* _TASK DETAILS_
Write out the lines below exactly, beginning at the one with "Gastenboek (550, 254)" and stopping after the one with "常问问题 (21, 2354)"; the pictures are not copied.

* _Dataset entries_
--- START ---

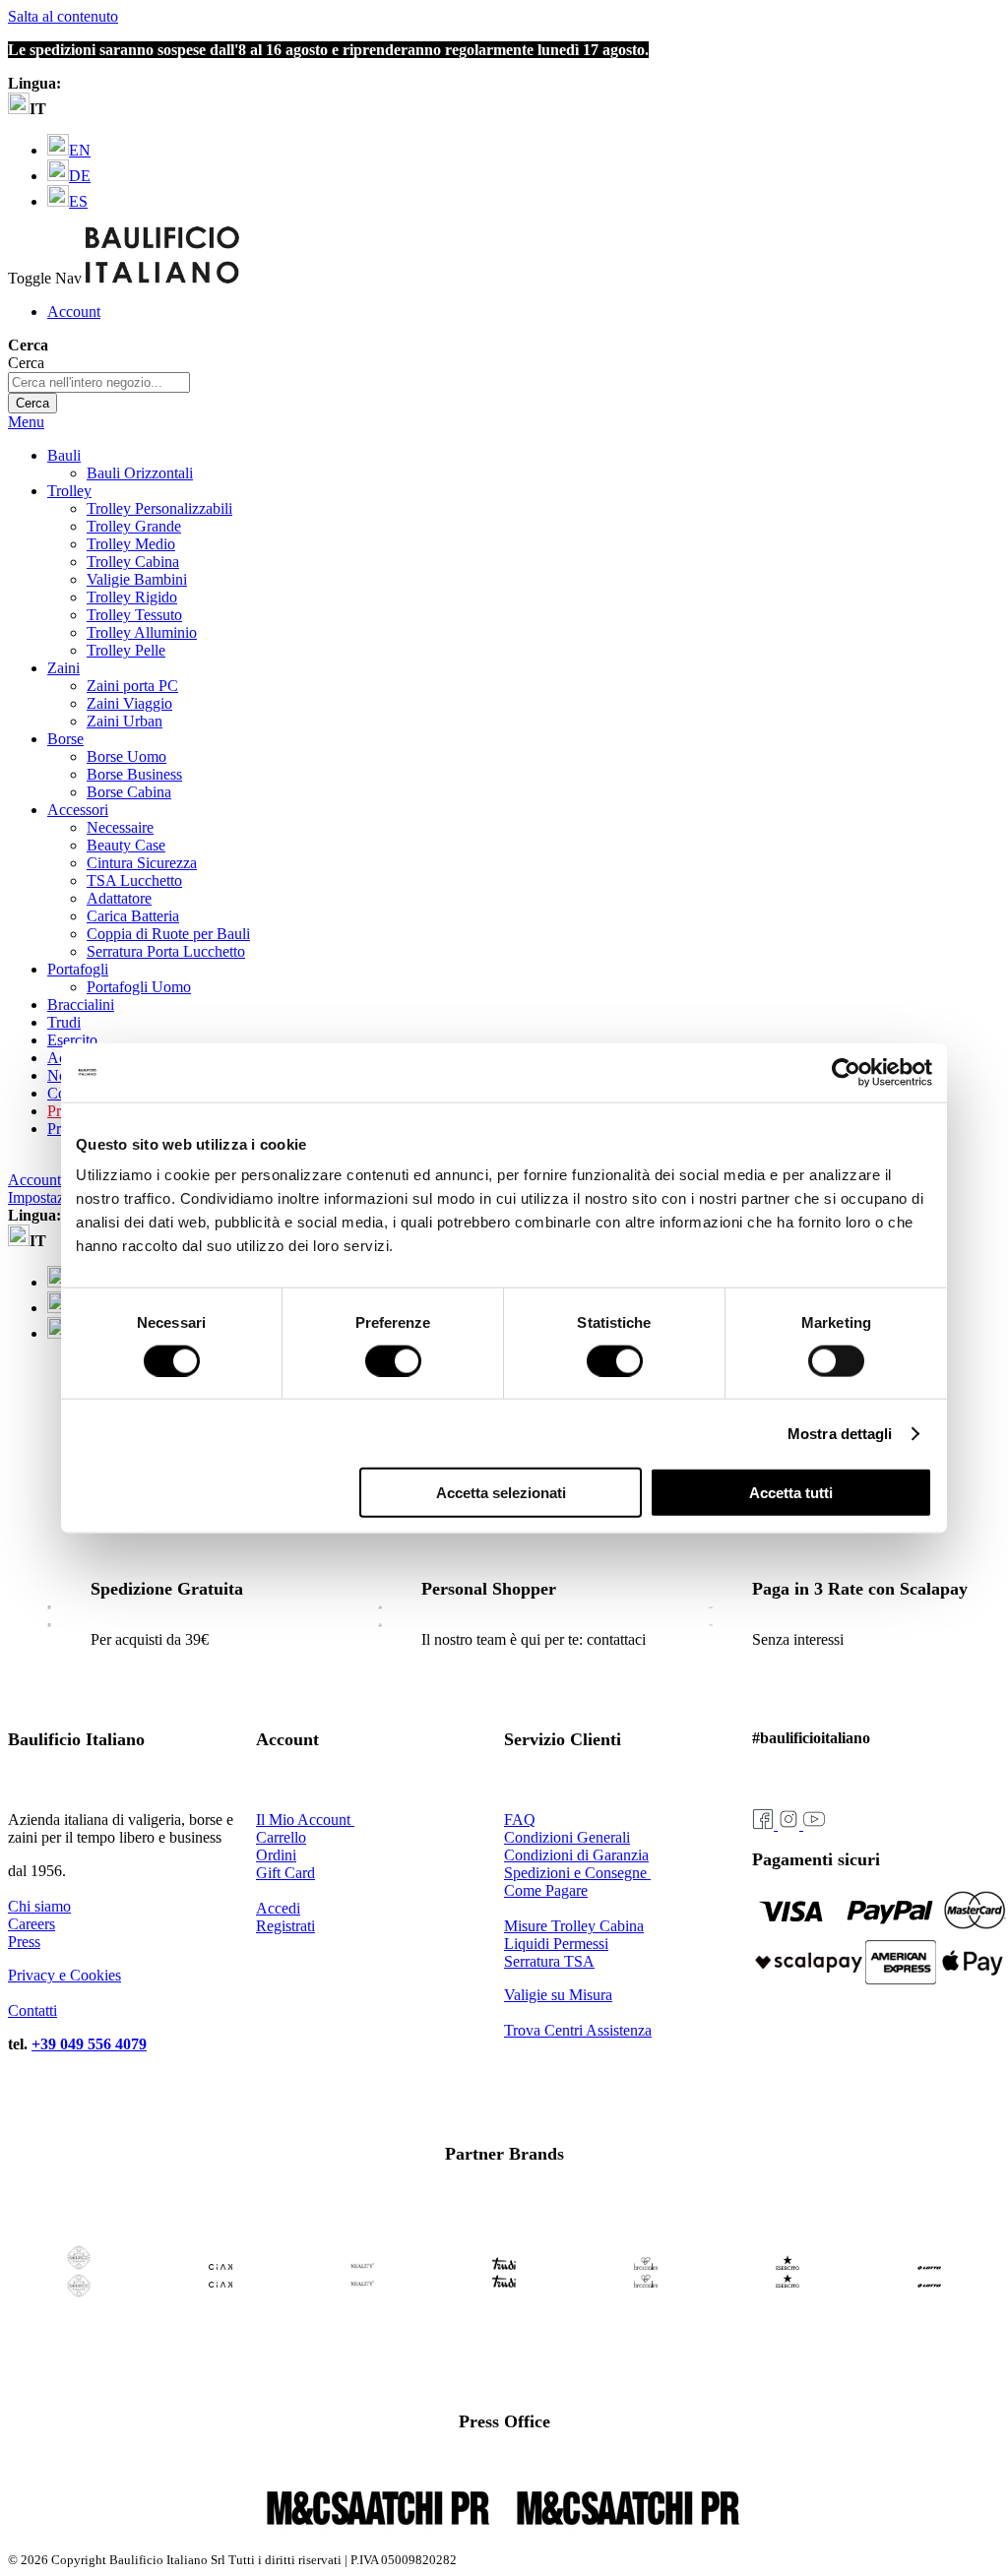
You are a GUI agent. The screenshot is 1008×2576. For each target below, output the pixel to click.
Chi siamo (39, 1906)
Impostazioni (48, 1197)
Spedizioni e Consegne (577, 1872)
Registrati (285, 1925)
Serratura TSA (549, 1961)
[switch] (393, 1360)
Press (24, 1941)
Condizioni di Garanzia (576, 1855)
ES (78, 201)
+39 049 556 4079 (89, 2044)
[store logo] (162, 278)
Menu (26, 421)
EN (80, 150)
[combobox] (99, 382)
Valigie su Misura (558, 1994)
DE (80, 175)
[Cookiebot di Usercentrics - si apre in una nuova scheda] (846, 1072)
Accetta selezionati (501, 1492)
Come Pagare (546, 1890)
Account (73, 311)
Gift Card (285, 1872)
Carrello (281, 1837)
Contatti (32, 2010)
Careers (31, 1924)
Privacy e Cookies (64, 1975)
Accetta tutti (791, 1492)
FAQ (520, 1819)
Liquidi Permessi (556, 1943)
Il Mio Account (305, 1819)
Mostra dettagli (840, 1432)
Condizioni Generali (567, 1837)
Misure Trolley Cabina (574, 1925)
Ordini (276, 1855)
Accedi (278, 1908)
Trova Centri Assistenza (578, 2030)
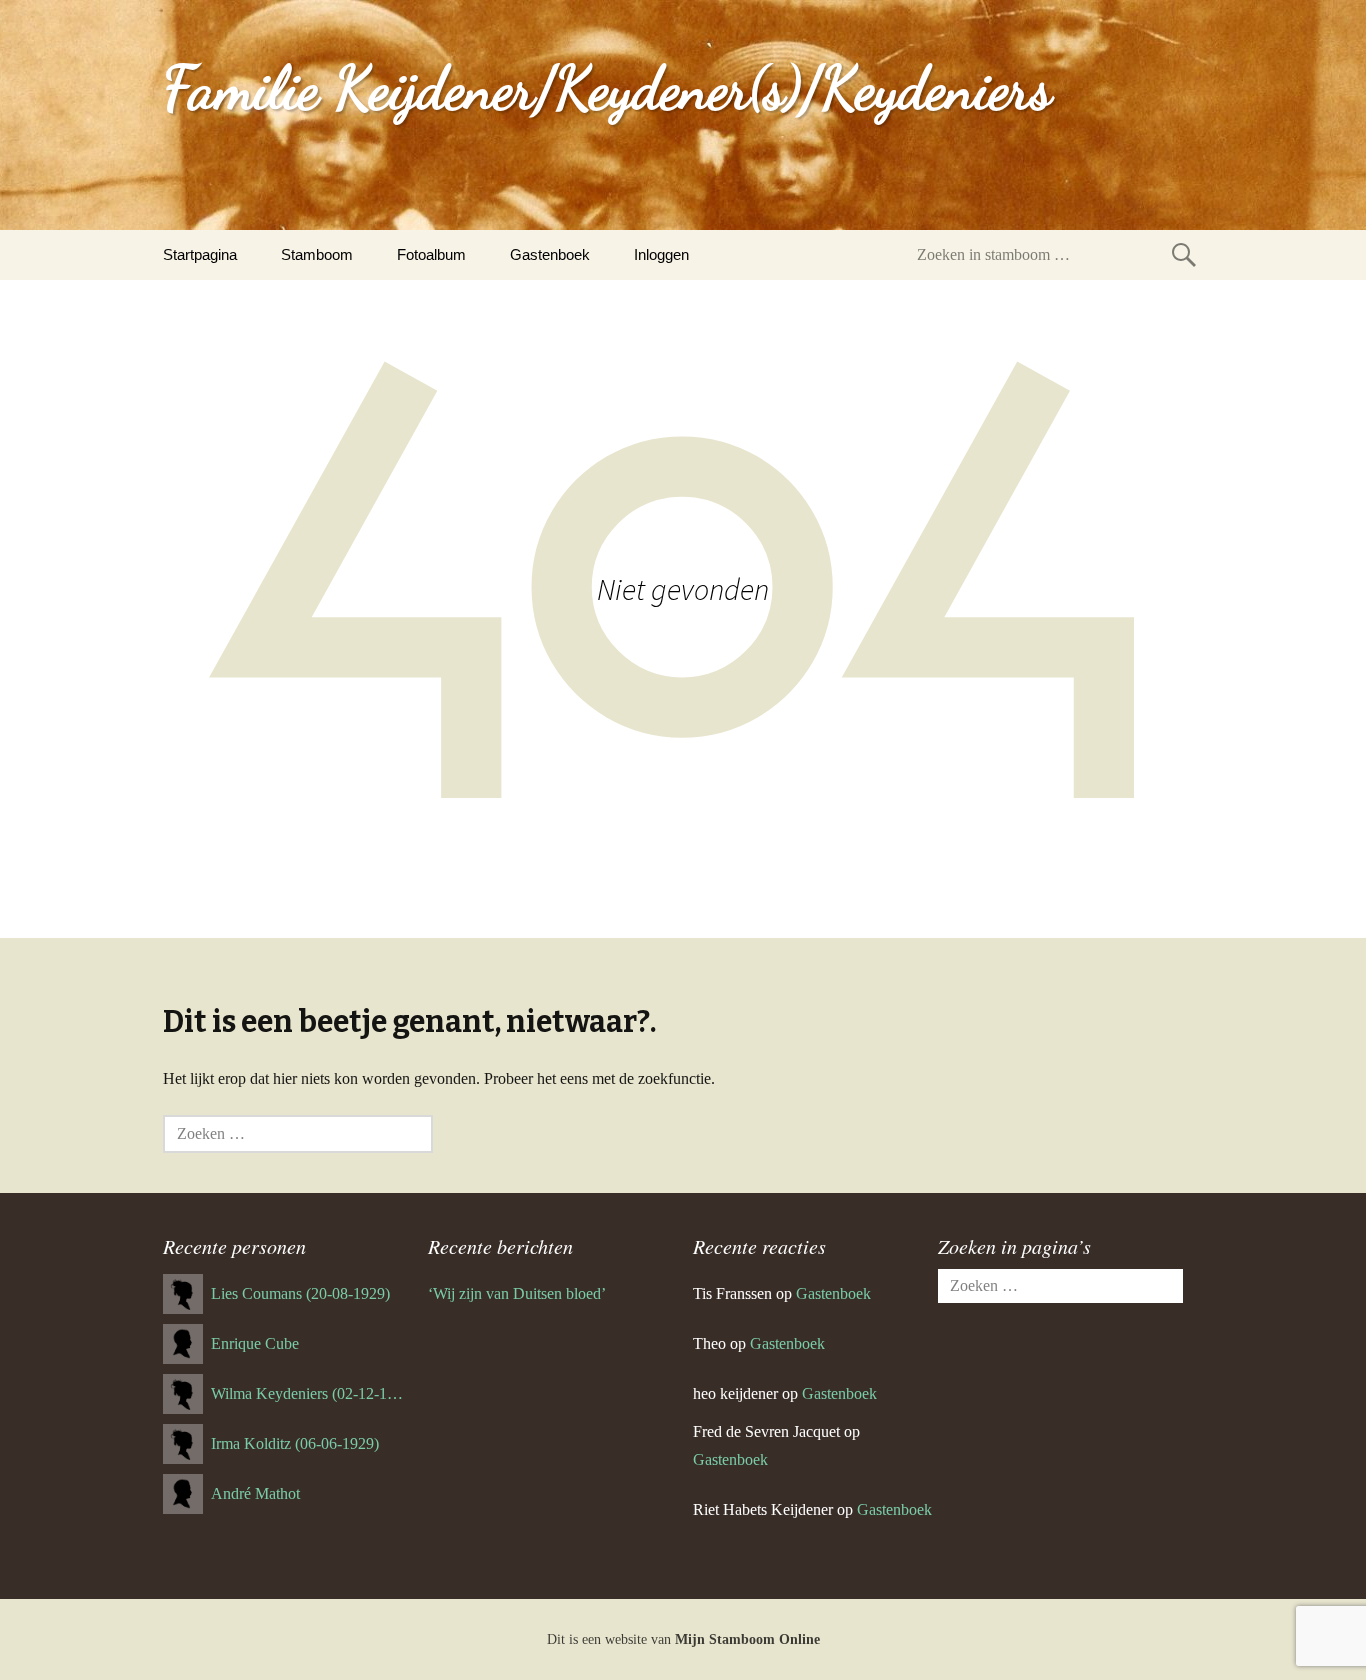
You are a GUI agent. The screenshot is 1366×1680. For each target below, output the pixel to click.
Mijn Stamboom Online (747, 1639)
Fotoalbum (431, 254)
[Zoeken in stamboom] (1184, 254)
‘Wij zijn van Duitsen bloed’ (517, 1293)
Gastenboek (550, 254)
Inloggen (661, 254)
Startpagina (200, 254)
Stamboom (317, 254)
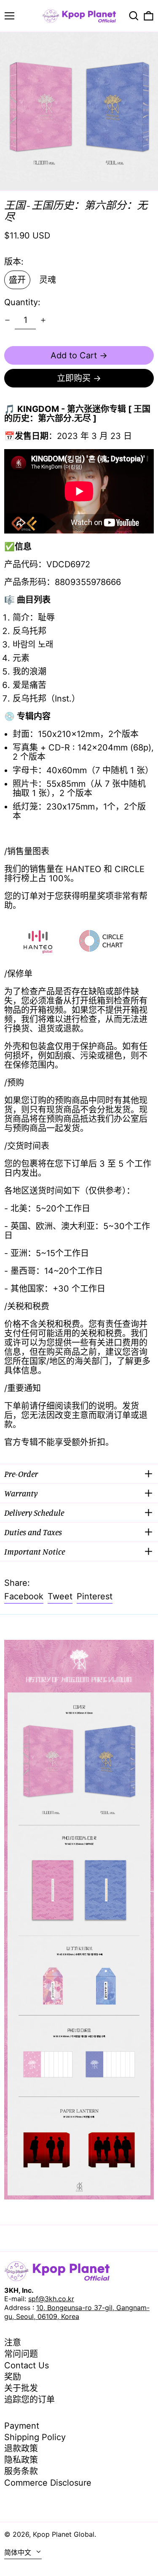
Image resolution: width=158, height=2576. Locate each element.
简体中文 (18, 2552)
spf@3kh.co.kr (51, 2298)
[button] (134, 15)
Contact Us (26, 2365)
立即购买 (74, 378)
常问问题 (21, 2354)
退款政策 (21, 2448)
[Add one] (43, 320)
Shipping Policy (35, 2437)
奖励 (12, 2377)
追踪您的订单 (29, 2400)
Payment (21, 2426)
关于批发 (21, 2388)
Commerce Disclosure (47, 2483)
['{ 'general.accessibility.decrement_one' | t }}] (7, 320)
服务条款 (21, 2471)
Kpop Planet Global (63, 2534)
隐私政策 (21, 2460)
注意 (12, 2343)
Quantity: (22, 302)
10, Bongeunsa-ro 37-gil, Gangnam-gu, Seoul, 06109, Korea (77, 2312)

--- END ---

* _REPLY_
Gastenboek (550, 254)
Inloggen (661, 254)
Startpagina (200, 254)
Stamboom (317, 254)
Image resolution: width=158, height=2576. Locate each element.
简体中文 (18, 2552)
spf@3kh.co.kr (51, 2298)
[button] (134, 15)
Contact Us (26, 2365)
立即购买 (74, 378)
常问问题 (21, 2354)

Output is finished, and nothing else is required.